**PAGE**
======

I'm trying to get a simple string with the description of the image I searched with search-by-image. So I set up my search_by_google.php page:
<?php
$url = $_REQUEST['url'];
if(empty($_REQUEST['raw'])){
$raw = false;
}
else{
$raw = true;
}
echo fetch_google($url, $raw);
function fetch_google($u, $raw, $terms="sample search",$numpages=1,$user_agent='Mozilla/5.0 (Windows NT 6.1; rv:8.0) Gecko/20100101 Firefox/8.0')

======

**DATASET EXCERPT**

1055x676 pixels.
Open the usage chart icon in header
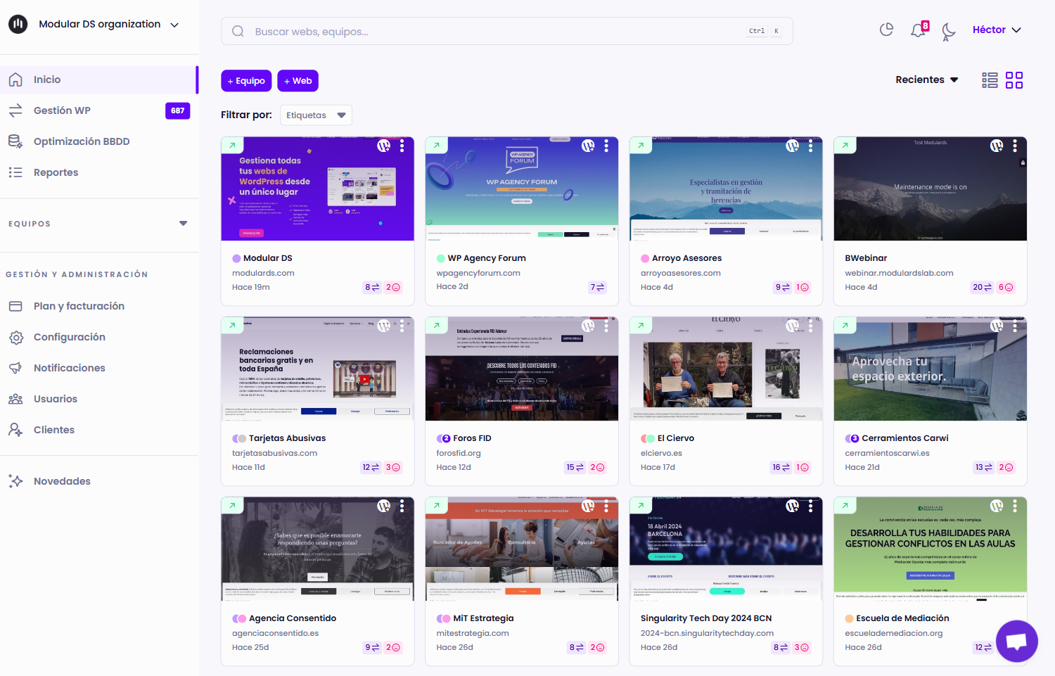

======

**TASKS TO PERFORM**
a) Answer these questions using the search-by-image post.
(i) What is the name of the page the poster set up?
(ii) What default value does fetch_google give to $terms?
(iii) What is $raw set to when $_REQUEST['raw'] is empty?
b) Does each statement agree with the search-by-image post? Answer yes or no and quote the words that decide it.
(i) The poster wants the file size of the searched image.
(ii) The default for $numpages is 1.
(iii) The default user agent names Firefox.
The data isn't needed for this.

**FULL ANSWERS**
a)
(i) search_by_google.php
(ii) "sample search"
(iii) false

b)
(i) No: "I'm trying to get a simple string with the description of the image I searched with search-by-image."
(ii) Yes: "$numpages=1"
(iii) Yes: "$user_agent='Mozilla/5.0 (Windows NT 6.1; rv:8.0) Gecko/20100101 Firefox/8.0'"